- Official release poster
- Directed by: John Lloyd Taylor
- Produced by: Reece Pearson; Grant Macdowell;
- Starring: Kevin Jonas; Joe Jonas; Nick Jonas;
- Music by: Jonas Brothers
- Production companies: Amazon Studios; Philymack;
- Distributed by: Amazon Prime Video
- Release date: June 4, 2019;
- Running time: 96 minutes
- Country: United States
- Language: English

= Chasing Happiness =

2019 documentary film by John Lloyd Taylor

Chasing Happiness (also known as Jonas Brothers: Chasing Happiness) is a 2019 American documentary film that follows the American pop rock band Jonas Brothers and their lives since the band's break up in 2013, until their reunion in 2019. It was directed by John Lloyd Taylor, produced by Reece Pearson and Grant Macdowell, and released to Amazon Prime Video on July 4, 2019.
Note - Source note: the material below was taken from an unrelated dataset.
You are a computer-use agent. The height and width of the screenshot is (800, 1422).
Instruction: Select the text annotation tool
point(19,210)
A follow-up, Happiness Continues: A Jonas Brothers Concert Film, chronicles the brothers as they travel the world to perform for the Happiness Begins Tour.

==Synopsis==
After the Jonas Brothers break up in 2013, the band members chased their individual projects. In 2019, they discuss the details of what drove them apart, and what made them want to reunite as a band once more.

==Background==
On April 22, 2019, the Jonas Brothers announced their then-upcoming reunion album Happiness Begins (2019), which was set to be released on June 7, 2019. The album was preceded by the documentary, titled Chasing Happiness, which was set to premiere worldwide on June 4, 2019, on Amazon Prime Video. The trailer for the film was released online on May 9, 2019.

==Release==
The documentary film was released on June 4, 2019, three days before the release of their reunion fifth studio album, Happiness Begins.
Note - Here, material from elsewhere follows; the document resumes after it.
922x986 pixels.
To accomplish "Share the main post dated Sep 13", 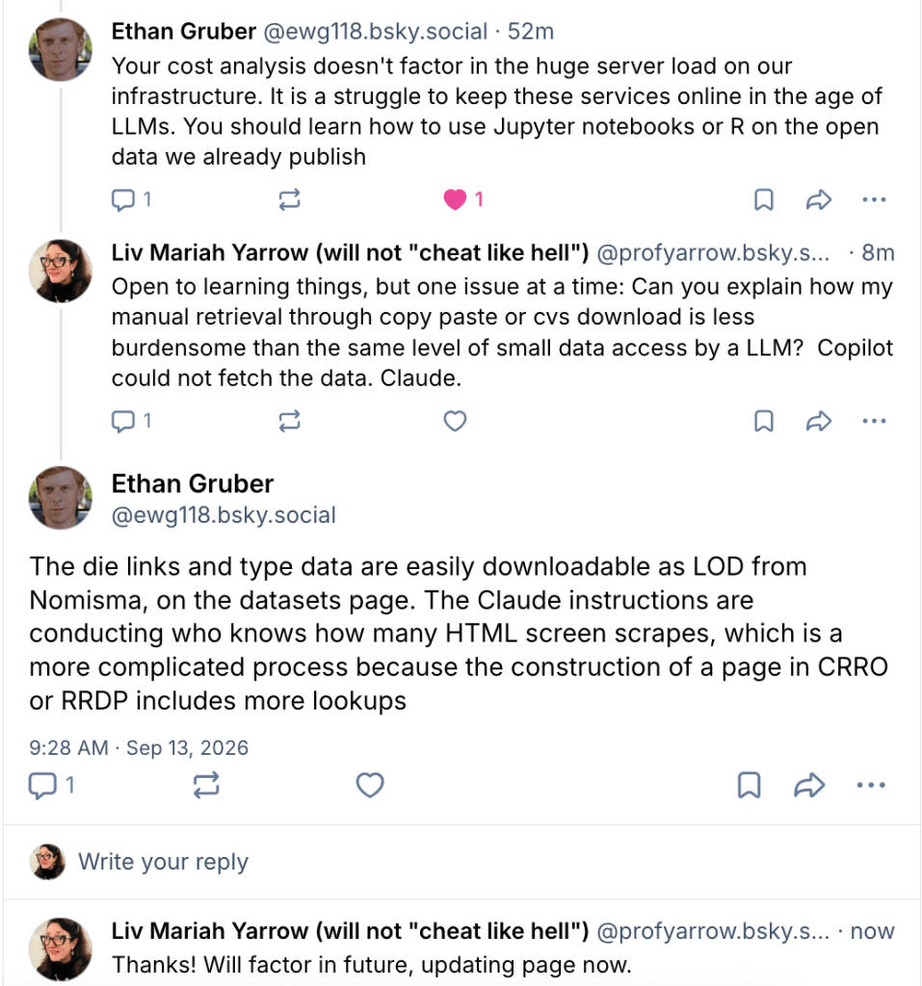I will click(808, 785).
Happiness Continues: A Jonas Brothers Concert Film, which chronicles the brothers as they travel the world to perform for the Happiness Begins Tour, displaying backstage routines as well as the performances, serves as a follow-up to Chasing Happiness.

==Music==

To accompany the documentary, the band released a soundtrack, called Music from Chasing Happiness, released on May 9, 2019, through Republic Records. It was made available on CD, streaming services and digital download one month before the documentary's release.

Aside from the band's select old catalog, the soundtrack contains an original song, "Jersey", and a live rendition of their Billboard Hot 100 number one single Sucker.

==Reception==
 Chris Willman, from entertainment magazine Variety, wrote that the documentary showcases an insightful view on the ups and downs for the band, the reasons they broke up and got back together. While he felt that the film, at times, feels somewhat fabricated and displays the band in the way they wanted to be displayed, it also showed some sides from the brothers that weren't all that positive, to which he noted made the documentary worthwhile.